→ Saved data entries:
---

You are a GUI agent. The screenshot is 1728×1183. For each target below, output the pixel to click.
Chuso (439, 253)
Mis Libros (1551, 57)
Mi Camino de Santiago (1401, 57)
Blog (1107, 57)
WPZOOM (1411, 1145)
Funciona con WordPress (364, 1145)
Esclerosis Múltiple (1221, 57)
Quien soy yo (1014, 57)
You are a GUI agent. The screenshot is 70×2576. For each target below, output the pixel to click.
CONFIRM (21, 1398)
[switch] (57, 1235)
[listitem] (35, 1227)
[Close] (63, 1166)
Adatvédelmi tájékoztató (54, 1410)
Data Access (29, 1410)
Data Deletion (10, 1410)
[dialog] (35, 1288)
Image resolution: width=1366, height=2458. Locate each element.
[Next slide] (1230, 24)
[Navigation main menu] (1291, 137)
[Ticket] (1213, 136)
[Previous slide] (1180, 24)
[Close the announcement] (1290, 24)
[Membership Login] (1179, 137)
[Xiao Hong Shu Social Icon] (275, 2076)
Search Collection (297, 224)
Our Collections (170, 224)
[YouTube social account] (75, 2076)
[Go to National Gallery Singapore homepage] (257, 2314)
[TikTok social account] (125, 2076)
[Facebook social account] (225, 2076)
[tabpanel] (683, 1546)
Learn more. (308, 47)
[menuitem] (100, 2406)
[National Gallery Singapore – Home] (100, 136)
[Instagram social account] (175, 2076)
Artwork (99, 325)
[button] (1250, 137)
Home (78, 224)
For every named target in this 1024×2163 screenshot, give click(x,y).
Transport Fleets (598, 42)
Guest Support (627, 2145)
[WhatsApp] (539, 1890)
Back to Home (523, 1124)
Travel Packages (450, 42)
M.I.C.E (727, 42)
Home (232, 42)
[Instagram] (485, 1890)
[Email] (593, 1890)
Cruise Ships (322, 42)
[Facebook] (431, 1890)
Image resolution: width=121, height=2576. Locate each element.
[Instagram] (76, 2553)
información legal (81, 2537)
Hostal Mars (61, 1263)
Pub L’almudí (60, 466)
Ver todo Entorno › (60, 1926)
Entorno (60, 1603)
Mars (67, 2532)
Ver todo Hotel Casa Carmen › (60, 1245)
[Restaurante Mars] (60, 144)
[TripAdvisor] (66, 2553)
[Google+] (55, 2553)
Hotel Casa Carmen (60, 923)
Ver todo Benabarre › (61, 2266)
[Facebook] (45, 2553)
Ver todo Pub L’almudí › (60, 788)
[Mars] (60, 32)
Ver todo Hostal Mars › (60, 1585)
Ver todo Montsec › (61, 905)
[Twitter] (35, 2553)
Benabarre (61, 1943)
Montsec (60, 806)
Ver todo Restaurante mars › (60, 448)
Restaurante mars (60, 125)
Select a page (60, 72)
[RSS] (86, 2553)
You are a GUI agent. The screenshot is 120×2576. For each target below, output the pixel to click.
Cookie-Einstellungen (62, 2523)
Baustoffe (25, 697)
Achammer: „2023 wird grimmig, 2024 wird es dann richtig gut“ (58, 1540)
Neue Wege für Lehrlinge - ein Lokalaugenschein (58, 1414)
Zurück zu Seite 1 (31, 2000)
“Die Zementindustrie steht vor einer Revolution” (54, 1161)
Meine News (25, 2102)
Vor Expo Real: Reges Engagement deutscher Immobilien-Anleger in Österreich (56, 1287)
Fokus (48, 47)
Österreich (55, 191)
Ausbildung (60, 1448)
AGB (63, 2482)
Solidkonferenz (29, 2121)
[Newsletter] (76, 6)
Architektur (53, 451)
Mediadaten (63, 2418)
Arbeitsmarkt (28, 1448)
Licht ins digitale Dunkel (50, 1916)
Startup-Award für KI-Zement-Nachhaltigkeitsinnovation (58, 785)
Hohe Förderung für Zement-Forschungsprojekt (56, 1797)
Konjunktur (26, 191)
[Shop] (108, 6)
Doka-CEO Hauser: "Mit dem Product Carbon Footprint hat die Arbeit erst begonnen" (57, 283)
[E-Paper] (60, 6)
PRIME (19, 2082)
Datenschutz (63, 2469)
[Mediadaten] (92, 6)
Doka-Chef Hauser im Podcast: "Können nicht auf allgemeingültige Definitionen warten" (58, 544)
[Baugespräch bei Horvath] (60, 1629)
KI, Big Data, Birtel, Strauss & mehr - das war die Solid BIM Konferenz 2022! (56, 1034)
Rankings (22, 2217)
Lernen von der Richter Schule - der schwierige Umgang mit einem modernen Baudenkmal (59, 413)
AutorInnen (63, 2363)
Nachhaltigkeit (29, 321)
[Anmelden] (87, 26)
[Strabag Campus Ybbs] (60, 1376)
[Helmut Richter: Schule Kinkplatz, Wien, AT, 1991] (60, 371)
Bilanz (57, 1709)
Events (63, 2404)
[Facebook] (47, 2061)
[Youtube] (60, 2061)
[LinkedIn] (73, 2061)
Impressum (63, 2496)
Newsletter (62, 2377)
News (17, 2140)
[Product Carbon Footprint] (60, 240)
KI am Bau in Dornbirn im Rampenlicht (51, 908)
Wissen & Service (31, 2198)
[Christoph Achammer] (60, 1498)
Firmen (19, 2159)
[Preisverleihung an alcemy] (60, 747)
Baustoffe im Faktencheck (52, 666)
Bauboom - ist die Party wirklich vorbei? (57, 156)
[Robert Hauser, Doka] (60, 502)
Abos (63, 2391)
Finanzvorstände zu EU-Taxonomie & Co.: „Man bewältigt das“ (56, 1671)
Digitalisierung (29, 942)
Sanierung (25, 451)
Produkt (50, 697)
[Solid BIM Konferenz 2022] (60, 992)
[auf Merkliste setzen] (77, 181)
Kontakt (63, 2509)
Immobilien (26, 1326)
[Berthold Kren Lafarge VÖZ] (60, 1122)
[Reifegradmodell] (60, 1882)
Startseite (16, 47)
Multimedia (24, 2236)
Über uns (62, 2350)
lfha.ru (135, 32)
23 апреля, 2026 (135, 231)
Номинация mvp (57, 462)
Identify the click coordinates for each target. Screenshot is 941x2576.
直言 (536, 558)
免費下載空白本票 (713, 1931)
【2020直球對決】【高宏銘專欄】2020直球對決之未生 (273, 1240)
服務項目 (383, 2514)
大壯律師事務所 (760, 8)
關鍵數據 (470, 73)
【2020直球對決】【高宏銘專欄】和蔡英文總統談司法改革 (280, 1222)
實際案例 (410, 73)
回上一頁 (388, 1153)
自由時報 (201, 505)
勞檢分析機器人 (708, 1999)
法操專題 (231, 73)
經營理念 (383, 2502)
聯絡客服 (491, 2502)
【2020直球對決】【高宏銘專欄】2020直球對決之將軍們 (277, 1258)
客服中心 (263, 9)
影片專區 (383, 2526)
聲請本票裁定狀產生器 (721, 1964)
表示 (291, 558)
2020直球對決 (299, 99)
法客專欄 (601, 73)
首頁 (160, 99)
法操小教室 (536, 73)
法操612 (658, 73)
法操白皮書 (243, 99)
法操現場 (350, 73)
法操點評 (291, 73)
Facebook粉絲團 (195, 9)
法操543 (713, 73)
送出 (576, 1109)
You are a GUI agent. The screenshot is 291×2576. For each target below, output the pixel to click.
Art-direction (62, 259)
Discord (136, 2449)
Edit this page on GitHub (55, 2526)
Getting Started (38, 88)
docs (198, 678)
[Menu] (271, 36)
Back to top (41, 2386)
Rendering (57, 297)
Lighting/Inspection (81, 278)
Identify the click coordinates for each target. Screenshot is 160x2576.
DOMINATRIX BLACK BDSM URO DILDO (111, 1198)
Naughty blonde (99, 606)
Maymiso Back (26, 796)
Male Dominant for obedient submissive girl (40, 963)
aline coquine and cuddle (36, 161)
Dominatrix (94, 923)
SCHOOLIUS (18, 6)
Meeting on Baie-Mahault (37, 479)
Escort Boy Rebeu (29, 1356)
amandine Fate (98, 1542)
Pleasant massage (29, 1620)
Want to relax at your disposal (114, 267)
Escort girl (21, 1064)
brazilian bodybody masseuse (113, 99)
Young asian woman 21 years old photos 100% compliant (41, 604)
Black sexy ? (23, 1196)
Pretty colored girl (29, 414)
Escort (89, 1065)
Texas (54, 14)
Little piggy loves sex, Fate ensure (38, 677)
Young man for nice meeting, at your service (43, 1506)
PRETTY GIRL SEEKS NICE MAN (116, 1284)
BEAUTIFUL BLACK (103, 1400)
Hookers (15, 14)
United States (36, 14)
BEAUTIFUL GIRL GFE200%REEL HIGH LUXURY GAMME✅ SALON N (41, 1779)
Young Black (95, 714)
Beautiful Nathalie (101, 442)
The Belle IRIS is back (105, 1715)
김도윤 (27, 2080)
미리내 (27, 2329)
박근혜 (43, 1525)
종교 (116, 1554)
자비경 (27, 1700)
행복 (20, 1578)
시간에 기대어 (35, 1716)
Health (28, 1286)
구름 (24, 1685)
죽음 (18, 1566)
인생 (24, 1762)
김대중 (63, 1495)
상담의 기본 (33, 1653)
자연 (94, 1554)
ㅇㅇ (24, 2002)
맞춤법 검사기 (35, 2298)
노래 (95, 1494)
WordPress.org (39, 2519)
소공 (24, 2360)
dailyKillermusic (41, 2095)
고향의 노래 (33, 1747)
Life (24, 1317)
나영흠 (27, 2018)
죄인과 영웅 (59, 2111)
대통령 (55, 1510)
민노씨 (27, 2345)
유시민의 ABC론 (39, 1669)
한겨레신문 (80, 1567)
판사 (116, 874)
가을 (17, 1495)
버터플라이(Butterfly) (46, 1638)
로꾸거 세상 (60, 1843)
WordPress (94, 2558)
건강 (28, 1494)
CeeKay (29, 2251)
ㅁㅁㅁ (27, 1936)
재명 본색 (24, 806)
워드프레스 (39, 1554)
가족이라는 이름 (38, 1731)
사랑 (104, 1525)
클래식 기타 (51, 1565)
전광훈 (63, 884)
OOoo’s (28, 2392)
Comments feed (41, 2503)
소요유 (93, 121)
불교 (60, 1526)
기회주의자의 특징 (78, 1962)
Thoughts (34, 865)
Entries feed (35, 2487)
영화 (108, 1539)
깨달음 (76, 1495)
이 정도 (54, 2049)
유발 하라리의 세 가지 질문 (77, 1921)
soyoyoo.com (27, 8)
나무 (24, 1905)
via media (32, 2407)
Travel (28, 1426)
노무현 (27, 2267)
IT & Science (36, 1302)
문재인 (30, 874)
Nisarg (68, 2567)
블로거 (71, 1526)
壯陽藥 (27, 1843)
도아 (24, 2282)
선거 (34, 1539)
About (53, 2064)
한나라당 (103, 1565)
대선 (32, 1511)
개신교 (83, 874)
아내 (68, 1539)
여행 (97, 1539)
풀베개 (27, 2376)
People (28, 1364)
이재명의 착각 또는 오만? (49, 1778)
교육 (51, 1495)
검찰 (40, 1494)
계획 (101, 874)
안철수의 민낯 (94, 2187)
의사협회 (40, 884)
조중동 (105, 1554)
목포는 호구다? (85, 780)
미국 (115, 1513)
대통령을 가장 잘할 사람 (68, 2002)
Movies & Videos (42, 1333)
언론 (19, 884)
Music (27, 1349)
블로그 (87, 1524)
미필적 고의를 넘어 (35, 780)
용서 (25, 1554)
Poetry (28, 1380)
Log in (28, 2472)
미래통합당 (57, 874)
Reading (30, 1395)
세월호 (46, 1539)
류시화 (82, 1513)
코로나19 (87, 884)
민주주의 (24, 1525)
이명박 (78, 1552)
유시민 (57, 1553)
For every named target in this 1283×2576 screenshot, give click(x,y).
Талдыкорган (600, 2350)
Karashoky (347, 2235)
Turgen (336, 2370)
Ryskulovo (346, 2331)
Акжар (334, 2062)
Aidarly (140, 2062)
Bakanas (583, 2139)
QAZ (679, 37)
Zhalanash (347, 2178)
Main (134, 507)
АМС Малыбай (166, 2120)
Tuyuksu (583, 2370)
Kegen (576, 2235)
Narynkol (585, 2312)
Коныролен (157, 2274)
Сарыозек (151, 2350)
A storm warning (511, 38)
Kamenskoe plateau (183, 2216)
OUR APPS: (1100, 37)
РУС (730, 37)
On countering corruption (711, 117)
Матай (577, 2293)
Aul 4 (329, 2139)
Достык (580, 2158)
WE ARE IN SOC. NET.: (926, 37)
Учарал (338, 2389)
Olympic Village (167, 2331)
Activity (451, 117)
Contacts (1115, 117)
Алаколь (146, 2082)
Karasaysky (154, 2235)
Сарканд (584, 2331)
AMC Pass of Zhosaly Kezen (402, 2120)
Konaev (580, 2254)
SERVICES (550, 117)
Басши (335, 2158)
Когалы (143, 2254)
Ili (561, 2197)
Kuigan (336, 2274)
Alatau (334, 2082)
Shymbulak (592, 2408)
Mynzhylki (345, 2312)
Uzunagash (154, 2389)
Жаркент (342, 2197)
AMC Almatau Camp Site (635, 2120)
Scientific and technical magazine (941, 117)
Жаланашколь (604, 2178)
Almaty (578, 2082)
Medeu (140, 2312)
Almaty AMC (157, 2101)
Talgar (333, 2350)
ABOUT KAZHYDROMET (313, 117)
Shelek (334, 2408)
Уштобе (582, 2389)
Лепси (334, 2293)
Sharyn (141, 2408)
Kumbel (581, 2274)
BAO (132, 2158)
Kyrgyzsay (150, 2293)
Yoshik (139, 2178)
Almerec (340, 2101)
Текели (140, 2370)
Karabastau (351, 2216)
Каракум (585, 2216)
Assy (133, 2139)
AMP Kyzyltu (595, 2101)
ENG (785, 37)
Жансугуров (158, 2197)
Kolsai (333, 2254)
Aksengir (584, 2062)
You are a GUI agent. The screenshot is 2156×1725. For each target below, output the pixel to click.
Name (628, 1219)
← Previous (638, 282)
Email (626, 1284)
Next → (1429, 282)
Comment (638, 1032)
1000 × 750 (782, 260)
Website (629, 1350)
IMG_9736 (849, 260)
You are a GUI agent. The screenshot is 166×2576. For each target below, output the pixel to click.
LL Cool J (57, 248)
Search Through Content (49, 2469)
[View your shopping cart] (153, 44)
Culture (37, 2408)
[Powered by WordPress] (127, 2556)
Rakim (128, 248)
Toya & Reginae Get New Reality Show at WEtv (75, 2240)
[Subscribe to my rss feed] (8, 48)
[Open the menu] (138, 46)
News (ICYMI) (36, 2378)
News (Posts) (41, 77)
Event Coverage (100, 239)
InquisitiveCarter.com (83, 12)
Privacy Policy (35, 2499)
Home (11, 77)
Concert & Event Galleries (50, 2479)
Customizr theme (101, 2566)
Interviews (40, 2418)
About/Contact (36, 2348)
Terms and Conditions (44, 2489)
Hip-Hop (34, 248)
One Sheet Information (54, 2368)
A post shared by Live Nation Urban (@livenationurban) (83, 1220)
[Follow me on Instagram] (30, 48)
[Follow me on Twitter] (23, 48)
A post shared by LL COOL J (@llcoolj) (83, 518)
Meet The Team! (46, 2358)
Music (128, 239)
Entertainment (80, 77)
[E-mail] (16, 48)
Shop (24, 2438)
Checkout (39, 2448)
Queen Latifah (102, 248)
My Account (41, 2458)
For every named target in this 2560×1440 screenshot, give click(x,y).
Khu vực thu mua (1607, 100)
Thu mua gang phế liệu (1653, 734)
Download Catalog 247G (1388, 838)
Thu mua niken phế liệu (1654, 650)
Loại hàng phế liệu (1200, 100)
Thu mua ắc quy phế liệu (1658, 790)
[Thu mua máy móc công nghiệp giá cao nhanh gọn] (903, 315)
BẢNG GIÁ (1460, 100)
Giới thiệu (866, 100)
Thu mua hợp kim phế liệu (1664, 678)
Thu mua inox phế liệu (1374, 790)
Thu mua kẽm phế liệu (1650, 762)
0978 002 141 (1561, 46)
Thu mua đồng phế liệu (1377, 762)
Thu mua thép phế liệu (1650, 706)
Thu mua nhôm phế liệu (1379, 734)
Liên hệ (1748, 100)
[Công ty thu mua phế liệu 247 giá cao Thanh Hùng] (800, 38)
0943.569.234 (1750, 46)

---

→ Work to complete: Every line above from the line with "BEAUTIFUL GIRL GFE200%REEL" to the line with "유시민의 ABC론 (39, 1669)", both included, must be reproduced exactly, and no other line may appear.

→ Answer section:
BEAUTIFUL GIRL GFE200%REEL HIGH LUXURY GAMME✅ SALON N (41, 1779)
Young Black (95, 714)
Beautiful Nathalie (101, 442)
The Belle IRIS is back (105, 1715)
김도윤 (27, 2080)
미리내 (27, 2329)
박근혜 (43, 1525)
종교 (116, 1554)
자비경 (27, 1700)
행복 (20, 1578)
시간에 기대어 (35, 1716)
Health (28, 1286)
구름 (24, 1685)
죽음 (18, 1566)
인생 (24, 1762)
김대중 (63, 1495)
상담의 기본 (33, 1653)
자연 (94, 1554)
ㅇㅇ (24, 2002)
맞춤법 검사기 (35, 2298)
노래 (95, 1494)
WordPress.org (39, 2519)
소공 (24, 2360)
dailyKillermusic (41, 2095)
고향의 노래 (33, 1747)
Life (24, 1317)
나영흠 (27, 2018)
죄인과 영웅 (59, 2111)
대통령 (55, 1510)
민노씨 (27, 2345)
유시민의 ABC론 (39, 1669)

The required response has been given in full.